I have a doubt about multi term entities. I want to create a NER model to identify products in texts, both specific product names but also more general, based on customer complaints. eg (specific: waze, spotify, iphone 6S 32Gb, Ford Taurus, etc., Barbie Doll, Smart TV LG 43 43uiS40), but also general products as smart tv, doll, etc. when it appears alone, without further specification. The problem is when I try to use ner.teach if SMART TV LG 43 appear in the text, prodigy tends to highlight only smart tv. If I accept it reinforces the behaviour and will allways show only smart tv and never highlight the full product SMART TV LG 43. Am I doing something wrong?
Hi!
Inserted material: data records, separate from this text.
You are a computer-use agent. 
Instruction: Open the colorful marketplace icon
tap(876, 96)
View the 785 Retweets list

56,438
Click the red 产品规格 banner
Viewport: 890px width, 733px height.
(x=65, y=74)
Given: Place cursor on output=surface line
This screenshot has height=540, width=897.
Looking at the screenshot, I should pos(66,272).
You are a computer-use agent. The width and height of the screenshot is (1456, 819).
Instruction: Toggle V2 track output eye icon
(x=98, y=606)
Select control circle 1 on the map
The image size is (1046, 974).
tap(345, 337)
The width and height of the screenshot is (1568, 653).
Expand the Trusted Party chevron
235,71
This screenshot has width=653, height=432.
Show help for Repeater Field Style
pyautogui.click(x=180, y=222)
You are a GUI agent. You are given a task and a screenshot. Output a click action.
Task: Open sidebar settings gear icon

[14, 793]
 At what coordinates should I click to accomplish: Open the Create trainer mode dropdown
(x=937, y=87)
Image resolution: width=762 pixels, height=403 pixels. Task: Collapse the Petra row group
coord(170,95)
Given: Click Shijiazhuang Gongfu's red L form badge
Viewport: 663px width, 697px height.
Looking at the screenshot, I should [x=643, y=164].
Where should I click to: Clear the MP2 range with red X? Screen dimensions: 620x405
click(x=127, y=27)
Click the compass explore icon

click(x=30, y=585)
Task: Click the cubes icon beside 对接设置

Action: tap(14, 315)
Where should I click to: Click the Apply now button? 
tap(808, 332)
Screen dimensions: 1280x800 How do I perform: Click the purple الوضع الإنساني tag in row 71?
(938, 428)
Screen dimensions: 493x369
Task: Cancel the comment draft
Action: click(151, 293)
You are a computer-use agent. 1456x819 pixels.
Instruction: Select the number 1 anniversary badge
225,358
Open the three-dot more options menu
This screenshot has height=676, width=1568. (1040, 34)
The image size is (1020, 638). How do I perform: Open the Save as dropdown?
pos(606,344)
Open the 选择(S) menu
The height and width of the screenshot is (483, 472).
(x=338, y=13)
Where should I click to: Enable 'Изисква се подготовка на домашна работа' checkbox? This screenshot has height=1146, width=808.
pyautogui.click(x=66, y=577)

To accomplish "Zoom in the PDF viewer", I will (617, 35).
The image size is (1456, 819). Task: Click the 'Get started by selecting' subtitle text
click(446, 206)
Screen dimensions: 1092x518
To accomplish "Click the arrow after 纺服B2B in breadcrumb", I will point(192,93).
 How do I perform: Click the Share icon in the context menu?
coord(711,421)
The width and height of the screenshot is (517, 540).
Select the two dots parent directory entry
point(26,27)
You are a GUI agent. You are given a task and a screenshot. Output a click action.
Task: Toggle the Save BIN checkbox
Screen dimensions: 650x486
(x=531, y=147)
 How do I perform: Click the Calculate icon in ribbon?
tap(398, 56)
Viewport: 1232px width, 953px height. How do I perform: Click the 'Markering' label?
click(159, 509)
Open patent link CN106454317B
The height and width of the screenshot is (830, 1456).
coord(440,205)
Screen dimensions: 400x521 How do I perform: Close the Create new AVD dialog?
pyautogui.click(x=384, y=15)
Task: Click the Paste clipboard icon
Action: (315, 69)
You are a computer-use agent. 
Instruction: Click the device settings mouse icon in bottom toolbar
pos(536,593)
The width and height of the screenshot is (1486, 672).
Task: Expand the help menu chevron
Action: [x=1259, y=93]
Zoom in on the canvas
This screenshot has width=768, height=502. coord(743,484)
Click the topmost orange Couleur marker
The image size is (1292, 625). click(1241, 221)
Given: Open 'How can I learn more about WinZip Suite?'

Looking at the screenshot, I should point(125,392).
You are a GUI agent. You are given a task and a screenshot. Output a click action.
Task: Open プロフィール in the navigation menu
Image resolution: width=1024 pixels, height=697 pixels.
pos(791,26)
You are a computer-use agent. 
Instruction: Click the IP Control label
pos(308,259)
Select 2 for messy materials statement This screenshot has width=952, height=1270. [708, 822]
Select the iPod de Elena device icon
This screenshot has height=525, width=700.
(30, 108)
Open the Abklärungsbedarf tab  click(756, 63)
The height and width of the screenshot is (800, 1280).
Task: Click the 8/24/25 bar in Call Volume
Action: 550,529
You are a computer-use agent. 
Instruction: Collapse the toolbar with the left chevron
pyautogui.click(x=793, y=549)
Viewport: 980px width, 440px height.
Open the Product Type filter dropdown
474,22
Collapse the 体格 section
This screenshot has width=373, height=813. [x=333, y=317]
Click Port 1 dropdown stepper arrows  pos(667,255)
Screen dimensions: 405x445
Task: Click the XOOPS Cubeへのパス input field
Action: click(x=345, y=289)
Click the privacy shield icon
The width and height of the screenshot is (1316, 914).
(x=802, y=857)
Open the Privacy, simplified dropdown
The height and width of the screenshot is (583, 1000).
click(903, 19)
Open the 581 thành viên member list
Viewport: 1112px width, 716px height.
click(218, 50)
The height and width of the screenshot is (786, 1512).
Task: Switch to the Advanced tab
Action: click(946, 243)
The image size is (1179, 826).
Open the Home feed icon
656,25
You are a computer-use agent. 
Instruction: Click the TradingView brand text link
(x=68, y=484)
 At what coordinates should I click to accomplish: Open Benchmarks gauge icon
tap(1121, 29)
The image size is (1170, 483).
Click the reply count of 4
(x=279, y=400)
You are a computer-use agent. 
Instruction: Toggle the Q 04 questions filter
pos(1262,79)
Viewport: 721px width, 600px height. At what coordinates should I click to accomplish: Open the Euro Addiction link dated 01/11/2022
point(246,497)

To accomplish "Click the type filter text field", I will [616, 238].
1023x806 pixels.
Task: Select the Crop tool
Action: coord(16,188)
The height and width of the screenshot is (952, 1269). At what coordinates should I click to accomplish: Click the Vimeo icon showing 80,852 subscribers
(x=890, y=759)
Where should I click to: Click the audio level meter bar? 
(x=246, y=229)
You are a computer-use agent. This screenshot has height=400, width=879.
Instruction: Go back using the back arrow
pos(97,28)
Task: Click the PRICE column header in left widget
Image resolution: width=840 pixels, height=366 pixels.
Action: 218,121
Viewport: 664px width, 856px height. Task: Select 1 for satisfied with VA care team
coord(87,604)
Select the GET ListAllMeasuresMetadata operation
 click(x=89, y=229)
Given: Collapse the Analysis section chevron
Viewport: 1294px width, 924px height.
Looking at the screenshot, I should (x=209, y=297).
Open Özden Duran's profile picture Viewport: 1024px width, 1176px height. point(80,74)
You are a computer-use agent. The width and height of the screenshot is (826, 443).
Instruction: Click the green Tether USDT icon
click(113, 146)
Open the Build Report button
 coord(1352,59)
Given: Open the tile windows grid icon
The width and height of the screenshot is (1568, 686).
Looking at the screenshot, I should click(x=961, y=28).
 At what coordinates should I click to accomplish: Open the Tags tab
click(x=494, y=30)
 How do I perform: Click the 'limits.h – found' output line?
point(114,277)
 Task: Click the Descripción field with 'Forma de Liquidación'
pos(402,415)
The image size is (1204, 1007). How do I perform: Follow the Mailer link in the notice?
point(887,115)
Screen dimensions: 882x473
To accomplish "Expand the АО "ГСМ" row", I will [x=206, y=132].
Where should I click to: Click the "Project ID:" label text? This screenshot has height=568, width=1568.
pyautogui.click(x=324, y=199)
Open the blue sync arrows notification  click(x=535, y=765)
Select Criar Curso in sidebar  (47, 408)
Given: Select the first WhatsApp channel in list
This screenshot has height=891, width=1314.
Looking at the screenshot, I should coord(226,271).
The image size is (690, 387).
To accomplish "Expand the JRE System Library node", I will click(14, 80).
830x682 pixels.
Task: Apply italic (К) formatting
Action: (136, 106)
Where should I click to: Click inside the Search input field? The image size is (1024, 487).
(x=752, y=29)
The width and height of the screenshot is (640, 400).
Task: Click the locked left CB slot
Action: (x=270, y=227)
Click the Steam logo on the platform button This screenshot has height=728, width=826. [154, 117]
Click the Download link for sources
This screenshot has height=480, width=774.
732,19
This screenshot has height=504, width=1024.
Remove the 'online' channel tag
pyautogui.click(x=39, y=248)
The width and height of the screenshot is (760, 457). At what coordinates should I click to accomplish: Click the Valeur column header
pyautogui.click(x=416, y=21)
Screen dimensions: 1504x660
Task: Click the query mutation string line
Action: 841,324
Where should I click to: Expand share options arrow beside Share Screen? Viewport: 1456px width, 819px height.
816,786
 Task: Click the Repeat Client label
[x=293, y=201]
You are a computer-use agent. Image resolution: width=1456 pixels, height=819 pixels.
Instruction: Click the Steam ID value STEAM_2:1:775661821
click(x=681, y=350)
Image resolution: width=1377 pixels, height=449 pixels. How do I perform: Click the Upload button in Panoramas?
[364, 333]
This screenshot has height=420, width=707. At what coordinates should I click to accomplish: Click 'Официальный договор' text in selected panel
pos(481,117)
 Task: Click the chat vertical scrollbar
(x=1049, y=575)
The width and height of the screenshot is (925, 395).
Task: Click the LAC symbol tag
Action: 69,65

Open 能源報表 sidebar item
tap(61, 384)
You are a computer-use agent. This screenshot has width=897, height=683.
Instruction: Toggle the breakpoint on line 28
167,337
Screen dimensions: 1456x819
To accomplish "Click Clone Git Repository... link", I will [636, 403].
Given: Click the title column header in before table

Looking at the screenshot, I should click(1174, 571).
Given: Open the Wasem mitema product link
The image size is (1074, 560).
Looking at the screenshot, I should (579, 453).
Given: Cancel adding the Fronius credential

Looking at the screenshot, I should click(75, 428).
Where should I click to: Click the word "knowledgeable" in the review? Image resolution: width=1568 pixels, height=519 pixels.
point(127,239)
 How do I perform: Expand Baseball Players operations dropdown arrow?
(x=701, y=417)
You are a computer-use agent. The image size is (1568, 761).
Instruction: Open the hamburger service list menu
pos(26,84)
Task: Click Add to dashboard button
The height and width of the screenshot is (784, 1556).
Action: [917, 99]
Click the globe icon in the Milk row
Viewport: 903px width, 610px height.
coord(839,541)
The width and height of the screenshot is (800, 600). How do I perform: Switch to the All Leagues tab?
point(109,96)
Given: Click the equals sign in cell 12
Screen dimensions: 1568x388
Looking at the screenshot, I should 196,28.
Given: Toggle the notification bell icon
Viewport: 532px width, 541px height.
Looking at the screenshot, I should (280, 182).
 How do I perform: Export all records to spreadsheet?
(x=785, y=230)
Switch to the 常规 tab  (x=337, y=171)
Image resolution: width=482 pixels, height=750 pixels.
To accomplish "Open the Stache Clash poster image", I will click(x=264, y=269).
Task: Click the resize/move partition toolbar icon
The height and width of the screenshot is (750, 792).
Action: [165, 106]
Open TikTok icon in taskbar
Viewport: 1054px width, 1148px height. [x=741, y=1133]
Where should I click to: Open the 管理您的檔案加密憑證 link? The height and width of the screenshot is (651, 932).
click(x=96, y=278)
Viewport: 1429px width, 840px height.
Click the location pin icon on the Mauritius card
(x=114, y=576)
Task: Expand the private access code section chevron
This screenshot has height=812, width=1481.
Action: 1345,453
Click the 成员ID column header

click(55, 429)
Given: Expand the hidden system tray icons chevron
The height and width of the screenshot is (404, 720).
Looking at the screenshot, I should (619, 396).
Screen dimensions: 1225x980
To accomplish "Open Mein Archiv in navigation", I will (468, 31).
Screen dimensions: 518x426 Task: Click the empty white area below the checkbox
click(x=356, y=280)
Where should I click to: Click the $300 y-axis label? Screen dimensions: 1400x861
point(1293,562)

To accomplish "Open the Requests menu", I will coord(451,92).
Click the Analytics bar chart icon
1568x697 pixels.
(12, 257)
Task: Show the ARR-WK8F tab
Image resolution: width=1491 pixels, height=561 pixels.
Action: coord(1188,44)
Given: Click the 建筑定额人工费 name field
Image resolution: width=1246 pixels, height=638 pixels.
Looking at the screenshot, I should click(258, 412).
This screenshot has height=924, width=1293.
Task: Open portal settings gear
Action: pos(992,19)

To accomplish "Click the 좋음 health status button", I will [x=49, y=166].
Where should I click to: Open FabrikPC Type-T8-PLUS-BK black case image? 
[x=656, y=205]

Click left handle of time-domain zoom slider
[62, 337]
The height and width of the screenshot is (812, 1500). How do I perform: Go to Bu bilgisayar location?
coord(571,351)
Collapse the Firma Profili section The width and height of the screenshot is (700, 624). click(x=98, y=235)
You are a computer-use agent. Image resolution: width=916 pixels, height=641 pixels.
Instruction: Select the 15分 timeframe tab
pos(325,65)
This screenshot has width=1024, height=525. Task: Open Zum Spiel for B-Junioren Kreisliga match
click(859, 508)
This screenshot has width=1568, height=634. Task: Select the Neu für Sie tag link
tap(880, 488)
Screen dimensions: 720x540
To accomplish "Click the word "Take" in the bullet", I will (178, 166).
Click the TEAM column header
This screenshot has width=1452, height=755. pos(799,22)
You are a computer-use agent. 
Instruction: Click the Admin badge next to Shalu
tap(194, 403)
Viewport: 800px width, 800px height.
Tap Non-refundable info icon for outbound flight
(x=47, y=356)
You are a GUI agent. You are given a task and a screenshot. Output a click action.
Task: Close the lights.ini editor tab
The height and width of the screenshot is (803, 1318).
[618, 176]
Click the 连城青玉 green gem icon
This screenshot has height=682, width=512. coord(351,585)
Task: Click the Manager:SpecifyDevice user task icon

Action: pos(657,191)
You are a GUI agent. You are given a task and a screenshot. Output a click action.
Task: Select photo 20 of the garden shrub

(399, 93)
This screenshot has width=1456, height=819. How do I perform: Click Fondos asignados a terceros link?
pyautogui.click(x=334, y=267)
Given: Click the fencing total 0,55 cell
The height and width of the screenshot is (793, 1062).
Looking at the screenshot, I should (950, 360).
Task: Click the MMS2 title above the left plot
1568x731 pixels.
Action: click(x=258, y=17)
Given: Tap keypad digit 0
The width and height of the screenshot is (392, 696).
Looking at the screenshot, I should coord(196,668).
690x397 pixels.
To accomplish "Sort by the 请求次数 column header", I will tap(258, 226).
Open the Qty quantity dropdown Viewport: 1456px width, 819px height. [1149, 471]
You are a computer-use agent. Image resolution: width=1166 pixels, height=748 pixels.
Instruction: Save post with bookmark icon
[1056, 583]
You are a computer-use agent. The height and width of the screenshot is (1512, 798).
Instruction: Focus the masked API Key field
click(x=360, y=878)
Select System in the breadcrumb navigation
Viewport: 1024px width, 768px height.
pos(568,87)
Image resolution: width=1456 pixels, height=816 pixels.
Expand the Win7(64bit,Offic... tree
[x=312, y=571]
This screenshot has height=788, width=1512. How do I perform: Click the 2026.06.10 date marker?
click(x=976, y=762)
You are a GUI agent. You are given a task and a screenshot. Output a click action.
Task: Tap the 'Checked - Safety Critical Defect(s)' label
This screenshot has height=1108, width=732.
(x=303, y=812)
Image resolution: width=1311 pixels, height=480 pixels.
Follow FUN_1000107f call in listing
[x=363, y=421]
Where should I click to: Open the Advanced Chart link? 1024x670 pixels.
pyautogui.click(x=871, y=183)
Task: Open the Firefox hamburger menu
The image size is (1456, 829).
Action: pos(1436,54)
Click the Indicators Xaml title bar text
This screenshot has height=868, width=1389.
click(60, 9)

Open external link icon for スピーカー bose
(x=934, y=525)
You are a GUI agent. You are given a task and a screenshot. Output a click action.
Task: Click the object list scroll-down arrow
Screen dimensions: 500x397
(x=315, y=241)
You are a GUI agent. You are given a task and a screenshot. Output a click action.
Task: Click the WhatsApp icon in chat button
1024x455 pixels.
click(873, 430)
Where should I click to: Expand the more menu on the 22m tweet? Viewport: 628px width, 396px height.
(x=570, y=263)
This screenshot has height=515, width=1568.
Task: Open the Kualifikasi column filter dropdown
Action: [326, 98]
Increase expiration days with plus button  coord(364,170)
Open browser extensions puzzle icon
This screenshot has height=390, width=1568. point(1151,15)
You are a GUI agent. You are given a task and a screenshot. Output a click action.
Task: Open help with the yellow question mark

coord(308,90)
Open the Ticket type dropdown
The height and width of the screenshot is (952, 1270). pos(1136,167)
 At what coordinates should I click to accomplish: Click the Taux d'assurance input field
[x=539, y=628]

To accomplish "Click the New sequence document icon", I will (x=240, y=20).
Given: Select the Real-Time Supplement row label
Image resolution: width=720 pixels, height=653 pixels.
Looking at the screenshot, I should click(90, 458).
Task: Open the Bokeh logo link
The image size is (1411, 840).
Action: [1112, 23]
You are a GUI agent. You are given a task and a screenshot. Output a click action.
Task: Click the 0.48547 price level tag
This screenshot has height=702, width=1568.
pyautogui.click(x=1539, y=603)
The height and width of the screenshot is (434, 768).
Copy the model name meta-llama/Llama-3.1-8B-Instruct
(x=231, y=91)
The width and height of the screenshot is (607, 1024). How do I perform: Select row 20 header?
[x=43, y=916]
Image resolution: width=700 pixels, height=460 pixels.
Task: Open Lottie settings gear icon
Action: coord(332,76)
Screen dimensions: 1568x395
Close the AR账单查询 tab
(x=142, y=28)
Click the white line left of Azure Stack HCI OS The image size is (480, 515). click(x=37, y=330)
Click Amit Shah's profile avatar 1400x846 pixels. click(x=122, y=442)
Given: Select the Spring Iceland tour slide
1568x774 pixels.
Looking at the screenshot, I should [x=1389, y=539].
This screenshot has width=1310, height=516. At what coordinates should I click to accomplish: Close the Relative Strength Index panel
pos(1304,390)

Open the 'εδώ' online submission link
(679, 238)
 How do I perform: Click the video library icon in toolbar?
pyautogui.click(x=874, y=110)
If you want to use binary annotation with a model in the loop, you’re always giving feedback on the suggestion in this exact context. So you should definitely reject incomplete spans. This way, you’re telling the model “no, this particular analysis of the text is incorrect”, the weights will be updated to reflect that particular decision and the model will “try again” with a different analysis, hopefully moving towards more correct entity boundaries.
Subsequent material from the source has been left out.